The cardinal, 50, spoke after returning May 18 from four days in Bangassou, where at least 100 people died when heavily armed rebels attacked the town's Muslim quarter May 13. Six U.N. peacekeepers were among the dead.
Meanwhile, the Catholic Justice and Peace Commission urged an immediate halt to the violence, so injured people could receive medical treatment, but also asked targeted communities not to retaliate.
"The persistence of insecurity shows us local realities are not being taken seriously," the commission said in a statement, published May 18 in the capital, Bangui.
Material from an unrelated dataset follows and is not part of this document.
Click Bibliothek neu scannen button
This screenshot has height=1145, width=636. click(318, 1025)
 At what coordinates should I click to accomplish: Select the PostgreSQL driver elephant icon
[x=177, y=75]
"We denounce and condemn these grave violations of human rights, these acts of barbarism and vandalism perpetrated by armed groups, and appeal for restraint and calm to avoid another deluge which could provoke new intercommunal conflict."
France's Catholic La Croix daily reported Spanish-born Bishop Juan Aguirre Munoz of Bangassou had gone to the city's central mosque May 14 to arrange the evacuation of at least 1,000 fugitive Muslims to the Catholic cathedral and seminary.
La Croix reported that Cardinal Nzapalainga had arrived in Bangassou, his hometown, May 15, and negotiated the withdrawal of the rebels, whom U.N. military officials identified as members of the mainly Christian anti-Balaka militia.
Armed groups were still positioned near Bangassou, close to the border with Congo, and clashes were reported in mid-May around the central town of Bria, where at least 17 people died.
Aguirre told La Croix May 18 the mosque's imam had been shot dead next to him, adding that local Muslims had been "targeted like rabbits" by snipers during three days without water and food.
The bishop said he had personally witnessed 80 burials after the violence, which the International Red Cross said left 115 dead.
Local news reports said the latest violence had been provoked by new tensions between Seleka and anti-Balaka militias, whose remnants have periodically gone on the rampage across the country since a new president, Faustin-Archange Touadera, took office in March 2016 on a pledge of peace and reconstruction.
In its statement, the Justice and Peace Commission said Alindao, 100 miles west of Bangassou, had also been left "totally destabilized" after early May clashes between militias. It said more than 8,000 people were also sheltering in church-owned buildings in the town.